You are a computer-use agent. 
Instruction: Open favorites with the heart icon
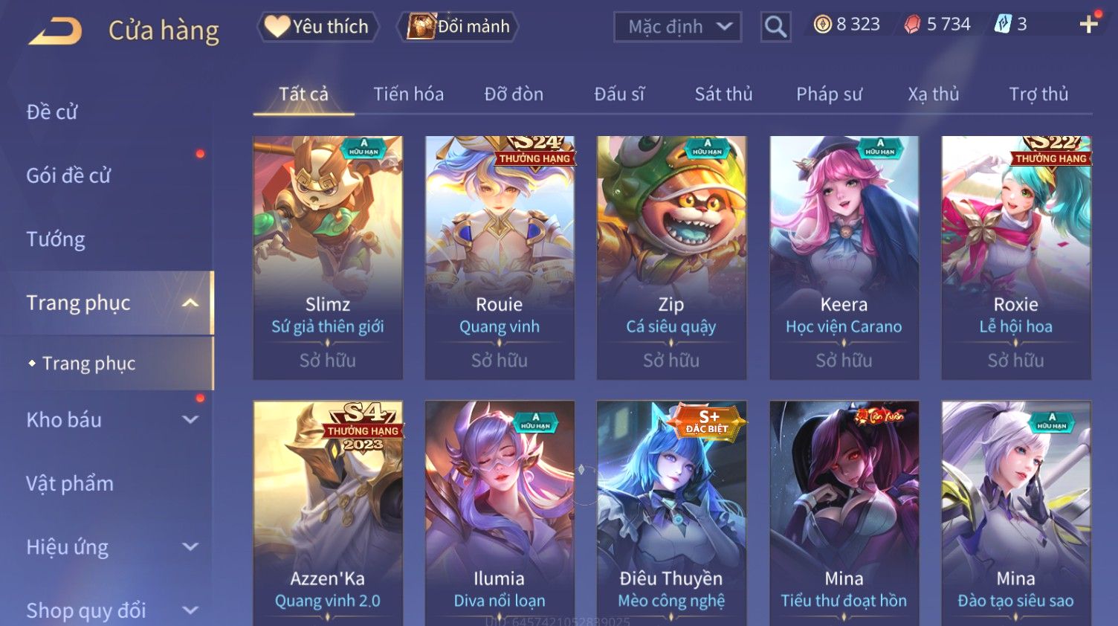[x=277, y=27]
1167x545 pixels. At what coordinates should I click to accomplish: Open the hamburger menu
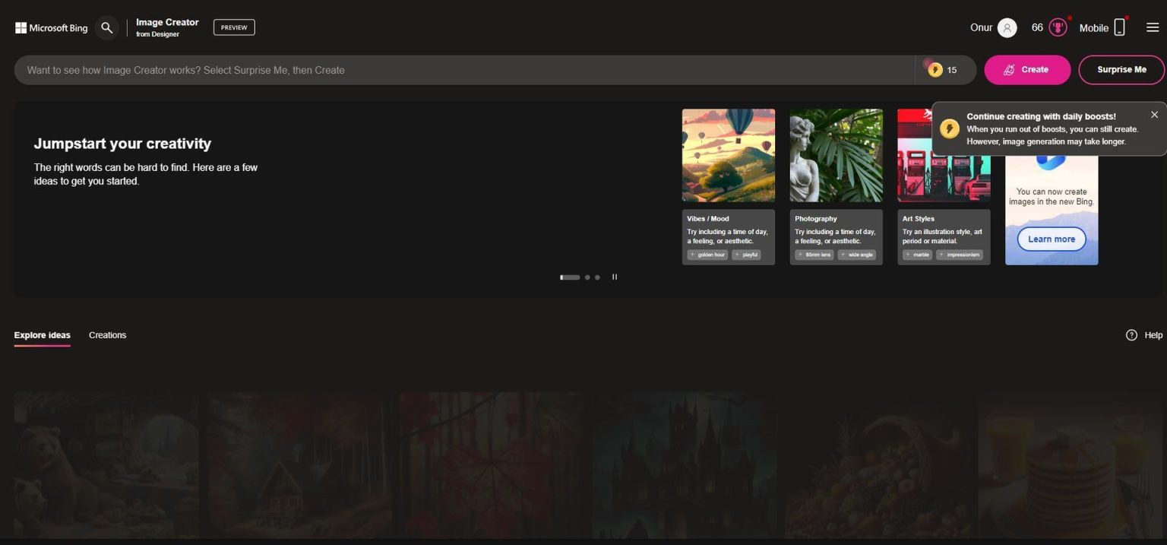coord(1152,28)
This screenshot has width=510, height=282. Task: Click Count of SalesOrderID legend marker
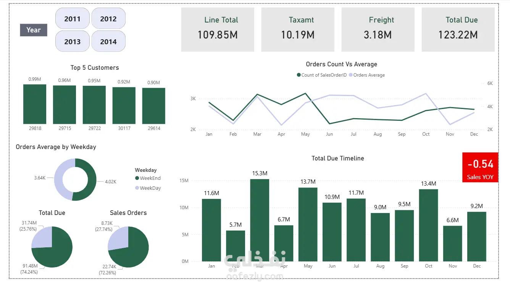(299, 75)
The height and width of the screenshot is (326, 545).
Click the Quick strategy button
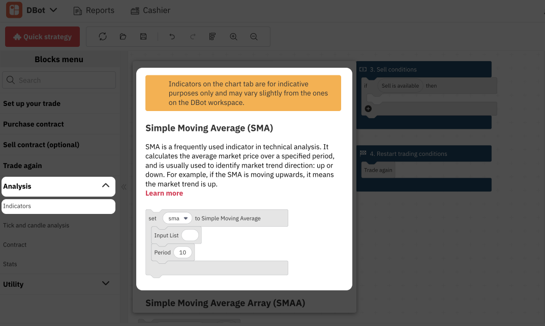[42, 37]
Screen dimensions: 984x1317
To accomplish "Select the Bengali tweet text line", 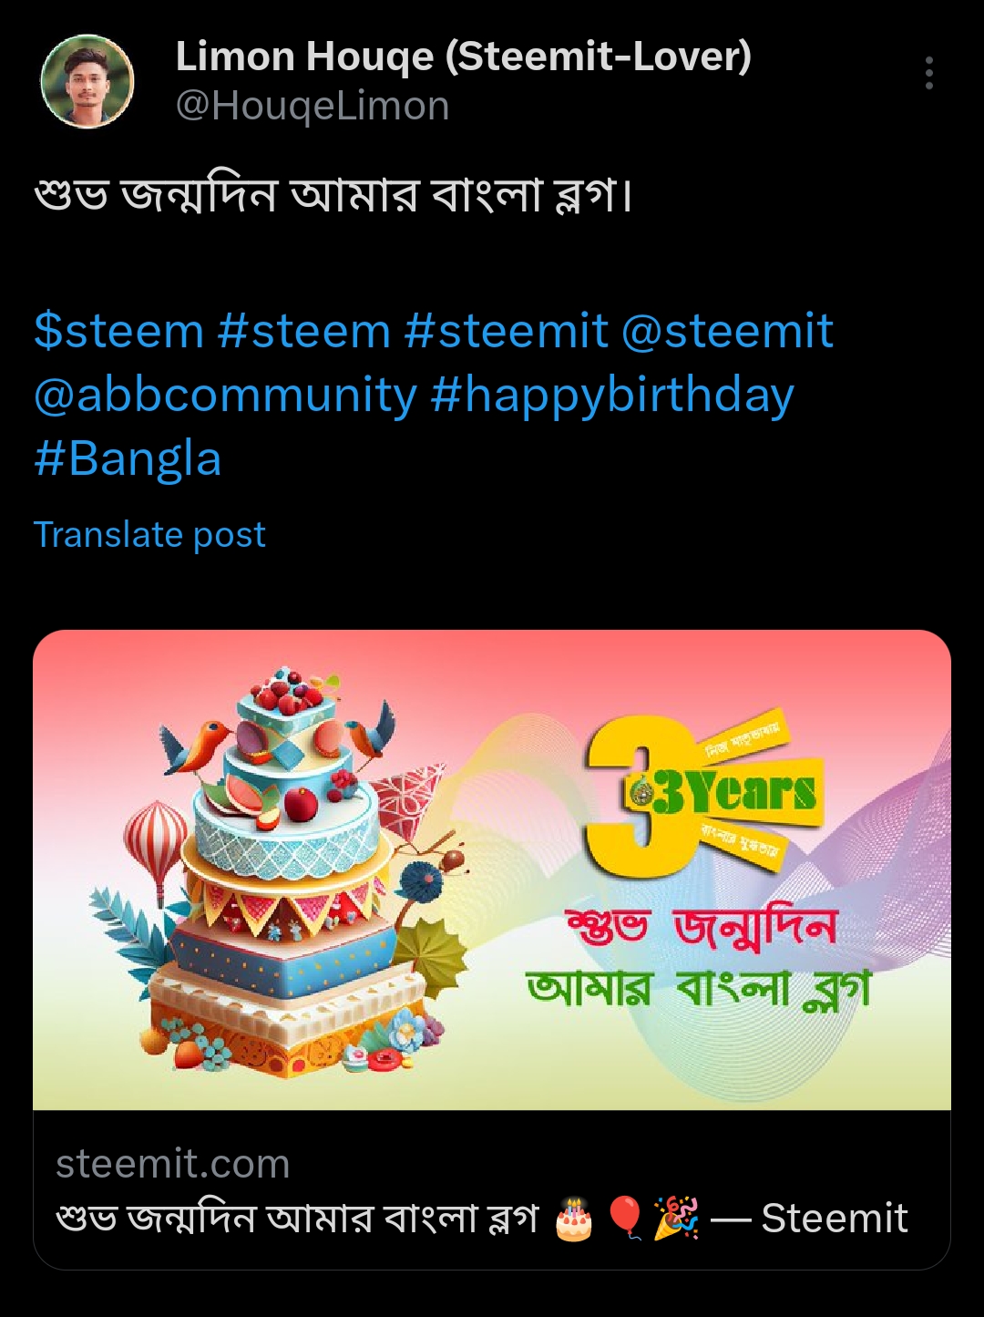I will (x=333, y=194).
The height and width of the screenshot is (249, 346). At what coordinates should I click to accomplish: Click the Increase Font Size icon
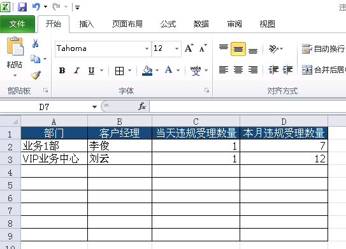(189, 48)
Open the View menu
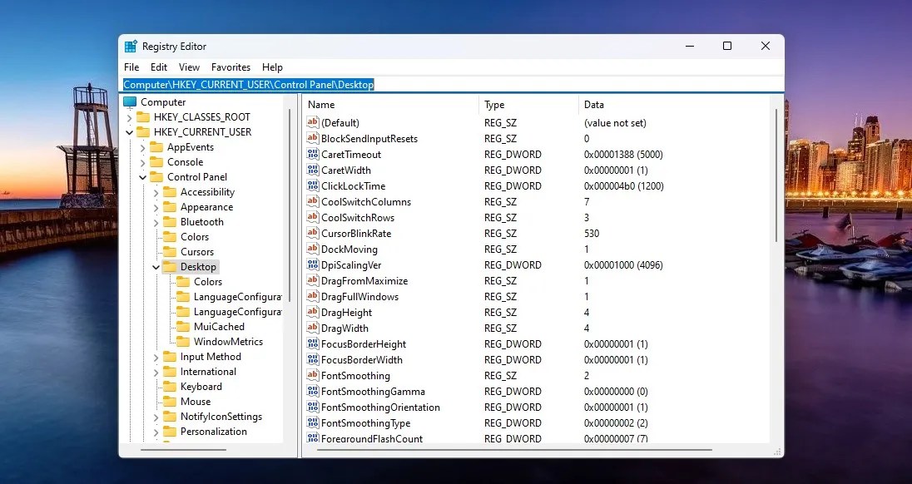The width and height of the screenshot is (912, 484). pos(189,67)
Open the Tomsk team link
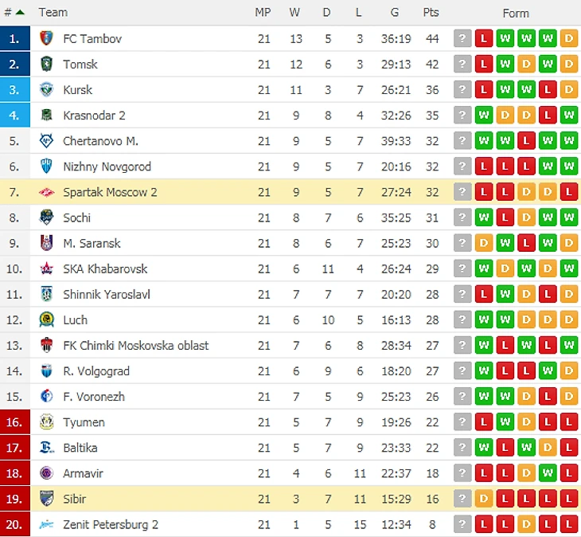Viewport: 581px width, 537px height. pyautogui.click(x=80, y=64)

•••

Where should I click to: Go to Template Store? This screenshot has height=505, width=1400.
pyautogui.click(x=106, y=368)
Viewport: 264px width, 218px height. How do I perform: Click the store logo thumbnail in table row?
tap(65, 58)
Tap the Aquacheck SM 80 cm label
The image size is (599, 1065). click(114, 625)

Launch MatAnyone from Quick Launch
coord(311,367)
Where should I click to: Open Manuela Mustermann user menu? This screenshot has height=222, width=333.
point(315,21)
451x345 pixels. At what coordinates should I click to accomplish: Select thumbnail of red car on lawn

•••

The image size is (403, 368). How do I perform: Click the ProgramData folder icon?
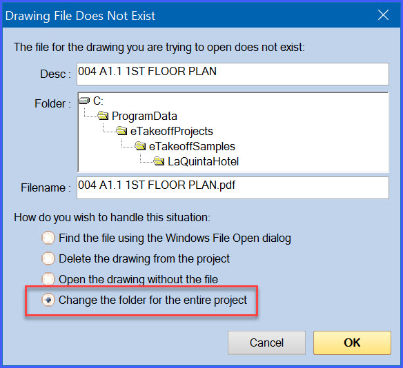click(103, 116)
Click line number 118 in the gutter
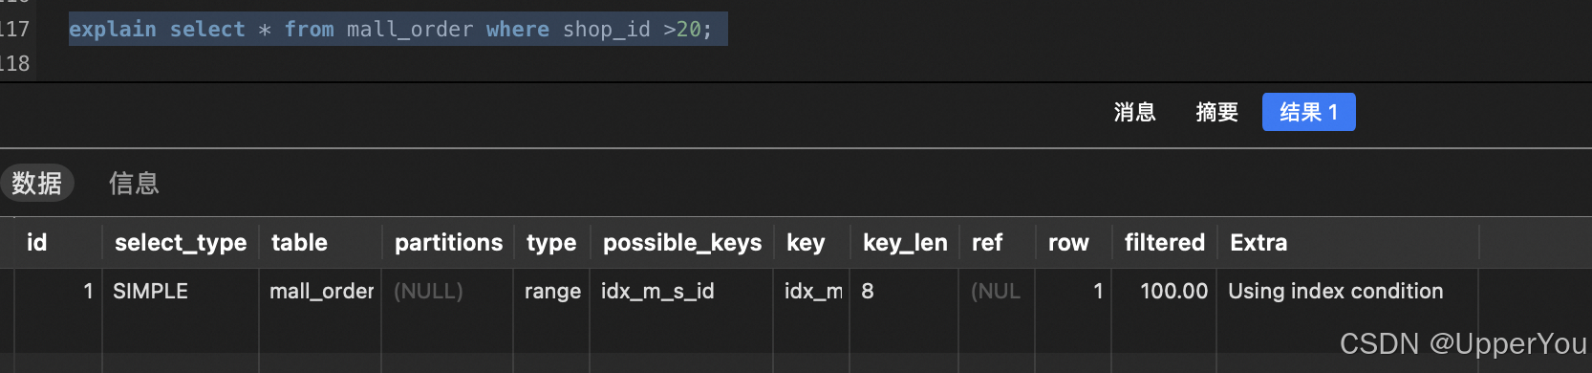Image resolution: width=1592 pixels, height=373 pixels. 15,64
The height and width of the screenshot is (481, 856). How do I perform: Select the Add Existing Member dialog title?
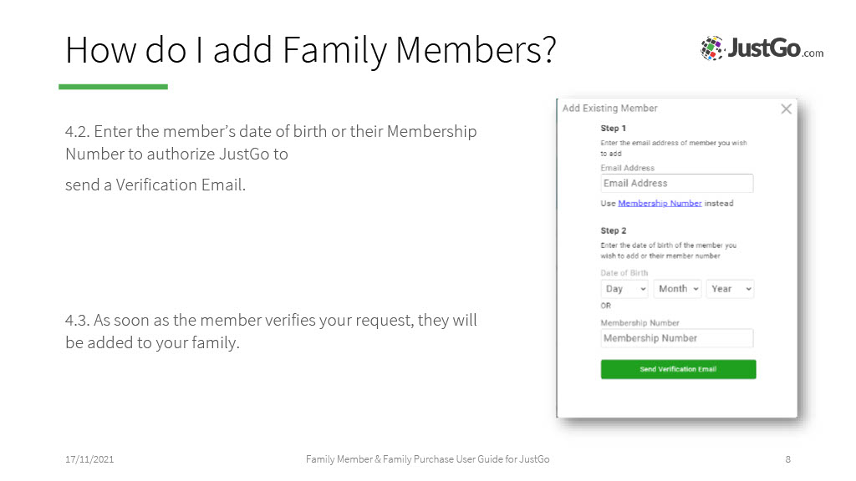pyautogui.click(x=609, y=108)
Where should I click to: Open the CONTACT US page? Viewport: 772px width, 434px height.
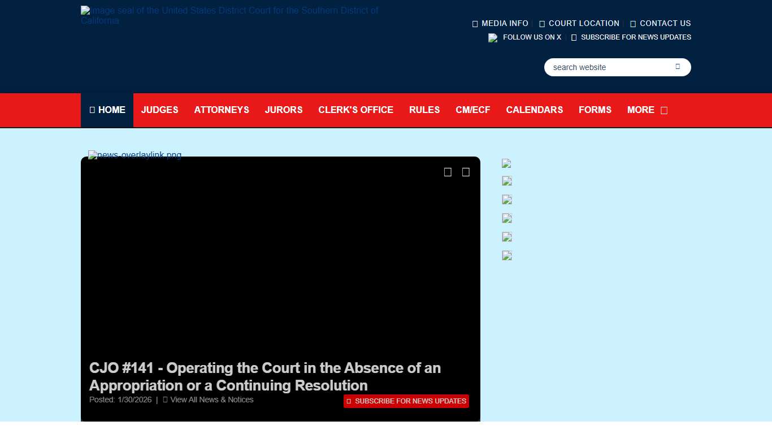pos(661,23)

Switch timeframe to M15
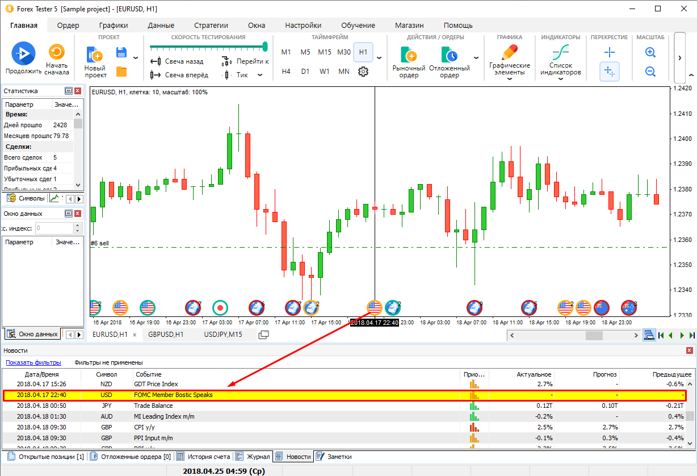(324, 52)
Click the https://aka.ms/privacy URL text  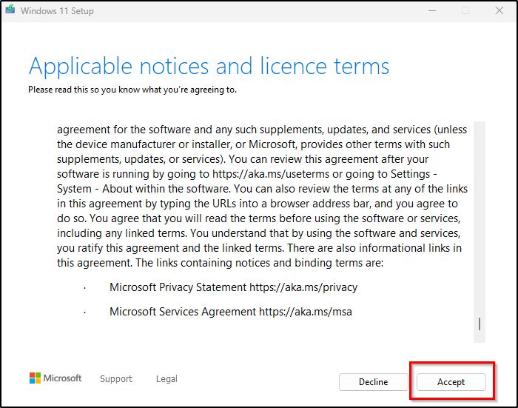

•••

## ACTIVITY:
Copy needed, without pictures: the lines of the listing above from the line containing "Where should I click to: Open the" up to and including the line containing "Click the https://aka.ms/privacy URL text", set down exactly.

## WRITTEN REPLY:
Where should I click to: Open the CONTACT US page? Viewport: 772px width, 434px height.
pos(661,23)

Switch timeframe to M15
(324, 52)
Click the https://aka.ms/privacy URL text  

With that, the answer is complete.